Fruit trees like persimmon and paw paw are hardy to Zone 4 and 5 — those are areas based on the USDA's growing zone map. These particular trees grew well this year and are producing a lot of fruit that will be ready to harvest soon. And the reason that these types of fruit trees thrived is because they blossom later and weren't affected by the freezing temperatures in May.
As for the etymology behind the persimmon name, it's derived from some words from the Powhatan language: "putchamin," or "pessamin." These terms translate to "a dry fruit." It's botanical name, diospyros, is derived from the Greek words "dios" and "pyros," and mean "divine fruit" or "fruit of the gods."
The American persimmon comes in different varieties, like "Meader," and "Early Golden," and in the landscape, this tree looks tropical and grows between 20 to 30 feet tall.
A benefit to growing an American persimmon is that you only need one tree to get it to produce its small, donut-shaped fruits that start turning orange in October.
Next month, when you notice the fruits beginning to turn orange, leave them to ripen further on the tree or pick them from the tree and bring them inside.
The key is to get them to ripen fully. If you were to taste the persimmon straight from the tree when they first start turning orange, the flavor would be very astringent. American persimmon's signature sweet flavor and custard-like consistency develops fully after they are very ripe and mushy, even.
Another subtropical fruit tree to grow is the paw paw or asimina triloba. It's the largest native fruit in North America and sometimes called "the custard apple."
The fruit is a temperate version of the cherimoya and it's hardy to Zone 5, so gardeners in Vermont's warmer counties and areas can plant with success.
The paw paw will produce a smaller tree than the persimmon but this tree does need two different varieties to cross-pollinate and form fruits.
Paw paw trees have avocado-shaped leaves, and grow clusters of fruit that are about the size of small mangos. Ripe paw paws have yellow-orange flesh with black seeds and a hybrid flavor that resembles a banana, a papaya and a pineapple.
A question about keeping a fig tree's height in check
Q: After hearing your segment on growing figs in a container, I got a dwarf Chicago fig last summer, left it in the garage over the winter and then spring I trimmed it all back. It was maybe two feet tall. As we head into fall, not only has it not produced many figs, it's growing a lot taller than I expected. Can I expect more figs? And how am I supposed to keep the height in check?

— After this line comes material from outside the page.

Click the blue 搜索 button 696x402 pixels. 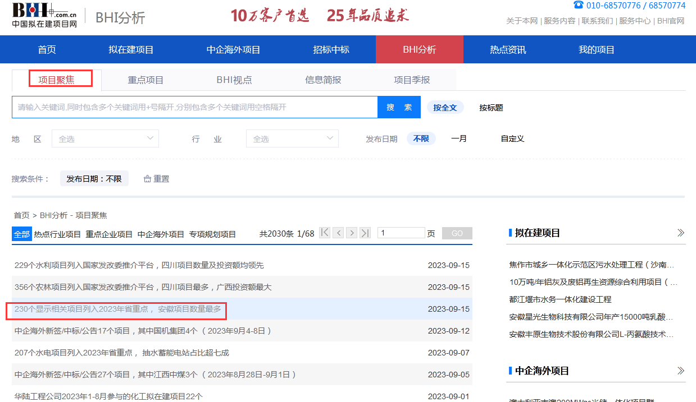pos(399,107)
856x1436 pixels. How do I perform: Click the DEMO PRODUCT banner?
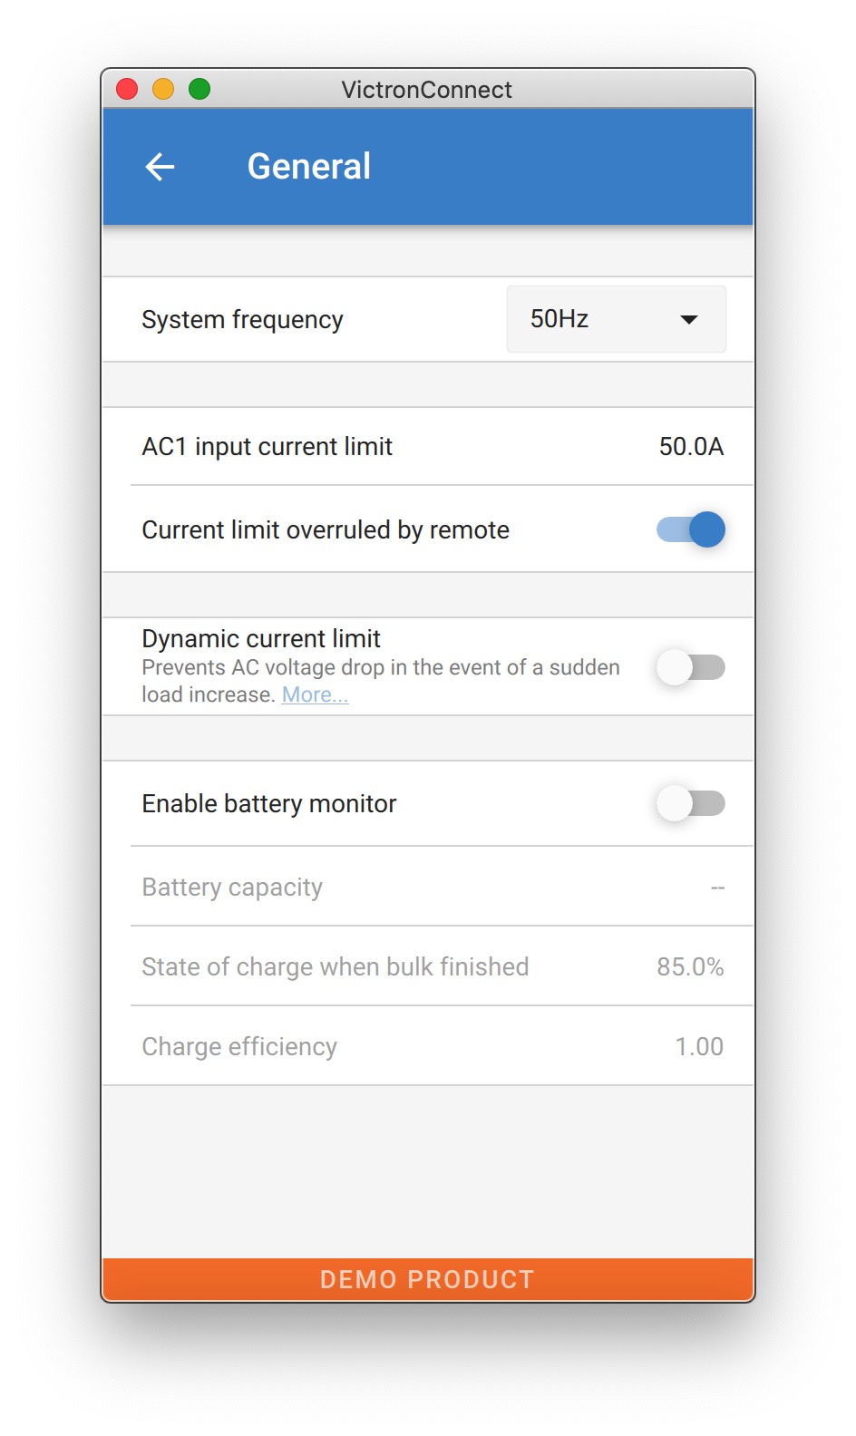(x=428, y=1279)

I think another year of growth and I won't be able to fit it in the house. - Beth, in Middletown Springs
A: Because fig trees want to grow really tall — 10, 20 or even 30 feet — growing them in a container is a good idea because it keeps them shorter.

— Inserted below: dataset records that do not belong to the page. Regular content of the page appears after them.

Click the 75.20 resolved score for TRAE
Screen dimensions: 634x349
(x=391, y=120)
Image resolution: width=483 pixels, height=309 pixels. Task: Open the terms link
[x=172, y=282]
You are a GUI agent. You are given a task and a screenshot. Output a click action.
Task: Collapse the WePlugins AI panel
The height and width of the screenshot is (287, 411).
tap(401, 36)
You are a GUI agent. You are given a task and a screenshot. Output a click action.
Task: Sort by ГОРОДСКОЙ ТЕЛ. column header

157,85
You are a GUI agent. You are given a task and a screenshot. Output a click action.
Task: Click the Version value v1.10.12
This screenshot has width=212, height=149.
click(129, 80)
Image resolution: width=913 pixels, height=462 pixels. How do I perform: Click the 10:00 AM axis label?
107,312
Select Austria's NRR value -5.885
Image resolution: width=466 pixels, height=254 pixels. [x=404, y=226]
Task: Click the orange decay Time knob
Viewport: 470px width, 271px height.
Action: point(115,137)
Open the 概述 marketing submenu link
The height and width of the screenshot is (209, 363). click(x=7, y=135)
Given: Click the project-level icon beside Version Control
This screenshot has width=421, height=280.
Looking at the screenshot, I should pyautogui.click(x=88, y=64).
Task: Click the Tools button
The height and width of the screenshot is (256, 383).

If you don't have fig fruits by now, you're not going to be getting figs this year. And that's OK! It's not unusual for a container-grown young fig to need a couple of years to start producing fruit.
For now, cut it back to a couple feet tall, then put it in a basement or a garage where it stays above freezing but below 45 degrees Farenheit.
Leave the fig tree in its container all winter, without light or water. Then in spring, once it begins leafing out, move the fig tree outside to a sunny and protected spot until the danger of frost is gone. After that, fertilize it well and keep it well watered and you should be on your way to figs soon!
A question on moving a large hydrangea to a new spot
Q: I have a huge Limelight hydrangea that's got to be moved due to some construction work. It is about 10 feet tall, and almost as big around. It does appear that there are several trees at the base. Is there a recommended way to move this as like a full plant or do I break it up into several? This was a gift from my late husband so I really hope it can be salvaged. - Laurel, via email
A: Panicle hydrangeas can take a drastic pruning this time of year so the first thing to do is to cut it way back. Doing that will also make it easier to move. Next, dig the whole plant up and move it to the new location that gets full sun, and has well-drained soil and keep it well watered in its new home.